Source records
•••••

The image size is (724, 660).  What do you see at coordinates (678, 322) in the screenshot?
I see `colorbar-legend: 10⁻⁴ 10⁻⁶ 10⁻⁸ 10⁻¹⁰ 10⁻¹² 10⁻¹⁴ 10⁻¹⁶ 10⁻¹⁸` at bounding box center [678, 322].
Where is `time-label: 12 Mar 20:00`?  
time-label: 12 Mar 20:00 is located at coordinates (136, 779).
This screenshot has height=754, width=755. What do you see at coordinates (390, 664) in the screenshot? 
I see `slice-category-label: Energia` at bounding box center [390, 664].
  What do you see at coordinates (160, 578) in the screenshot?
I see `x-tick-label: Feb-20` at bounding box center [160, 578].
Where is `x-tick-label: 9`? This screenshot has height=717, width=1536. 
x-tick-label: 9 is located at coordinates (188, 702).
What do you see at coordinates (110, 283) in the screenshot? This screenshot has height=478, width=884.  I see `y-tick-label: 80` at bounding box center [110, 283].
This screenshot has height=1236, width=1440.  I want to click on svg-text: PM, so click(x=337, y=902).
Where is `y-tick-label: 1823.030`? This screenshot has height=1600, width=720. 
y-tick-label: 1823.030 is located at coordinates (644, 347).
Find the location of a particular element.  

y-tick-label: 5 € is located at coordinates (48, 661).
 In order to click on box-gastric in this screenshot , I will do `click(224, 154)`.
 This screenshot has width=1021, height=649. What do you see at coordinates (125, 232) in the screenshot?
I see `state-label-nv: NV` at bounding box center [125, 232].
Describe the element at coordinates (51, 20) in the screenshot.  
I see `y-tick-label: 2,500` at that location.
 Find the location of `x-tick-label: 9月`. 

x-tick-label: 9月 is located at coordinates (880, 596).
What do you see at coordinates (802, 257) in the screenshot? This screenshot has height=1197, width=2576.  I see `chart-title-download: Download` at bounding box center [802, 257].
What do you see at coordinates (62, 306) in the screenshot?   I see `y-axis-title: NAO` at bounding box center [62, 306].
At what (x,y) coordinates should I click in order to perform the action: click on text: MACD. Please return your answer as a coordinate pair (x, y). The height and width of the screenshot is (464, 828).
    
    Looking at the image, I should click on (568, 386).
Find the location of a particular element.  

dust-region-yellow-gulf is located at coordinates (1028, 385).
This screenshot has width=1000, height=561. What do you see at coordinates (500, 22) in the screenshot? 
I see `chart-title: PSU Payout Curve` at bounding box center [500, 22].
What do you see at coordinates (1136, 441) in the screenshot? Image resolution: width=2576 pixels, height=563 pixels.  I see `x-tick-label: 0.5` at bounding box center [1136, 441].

•••••

**Task directions:**
Rewrite the records above with every "a particular element" changed to "one element", keeping everything else the same.

**Answer below:**
The image size is (724, 660).  What do you see at coordinates (678, 322) in the screenshot?
I see `colorbar-legend: 10⁻⁴ 10⁻⁶ 10⁻⁸ 10⁻¹⁰ 10⁻¹² 10⁻¹⁴ 10⁻¹⁶ 10⁻¹⁸` at bounding box center [678, 322].
Where is `time-label: 12 Mar 20:00`?  
time-label: 12 Mar 20:00 is located at coordinates (136, 779).
This screenshot has height=754, width=755. What do you see at coordinates (390, 664) in the screenshot? 
I see `slice-category-label: Energia` at bounding box center [390, 664].
  What do you see at coordinates (160, 578) in the screenshot?
I see `x-tick-label: Feb-20` at bounding box center [160, 578].
Where is `x-tick-label: 9`? This screenshot has height=717, width=1536. 
x-tick-label: 9 is located at coordinates (188, 702).
What do you see at coordinates (110, 283) in the screenshot? This screenshot has height=478, width=884.  I see `y-tick-label: 80` at bounding box center [110, 283].
This screenshot has height=1236, width=1440.  I want to click on svg-text: PM, so click(x=337, y=902).
Where is `y-tick-label: 1823.030`? This screenshot has height=1600, width=720. 
y-tick-label: 1823.030 is located at coordinates (644, 347).
Find the location of one element.  

y-tick-label: 5 € is located at coordinates (48, 661).
 In order to click on box-gastric in this screenshot , I will do `click(224, 154)`.
 This screenshot has width=1021, height=649. What do you see at coordinates (125, 232) in the screenshot?
I see `state-label-nv: NV` at bounding box center [125, 232].
Describe the element at coordinates (51, 20) in the screenshot.  
I see `y-tick-label: 2,500` at that location.
 Find the location of `x-tick-label: 9月`. 

x-tick-label: 9月 is located at coordinates (880, 596).
What do you see at coordinates (802, 257) in the screenshot? This screenshot has height=1197, width=2576.  I see `chart-title-download: Download` at bounding box center [802, 257].
What do you see at coordinates (62, 306) in the screenshot?   I see `y-axis-title: NAO` at bounding box center [62, 306].
At what (x,y) coordinates should I click in order to perform the action: click on text: MACD. Please return your answer as a coordinate pair (x, y). The height and width of the screenshot is (464, 828).
    
    Looking at the image, I should click on (568, 386).
Find the location of one element.  

dust-region-yellow-gulf is located at coordinates (1028, 385).
This screenshot has width=1000, height=561. What do you see at coordinates (500, 22) in the screenshot? 
I see `chart-title: PSU Payout Curve` at bounding box center [500, 22].
What do you see at coordinates (1136, 441) in the screenshot? Image resolution: width=2576 pixels, height=563 pixels.  I see `x-tick-label: 0.5` at bounding box center [1136, 441].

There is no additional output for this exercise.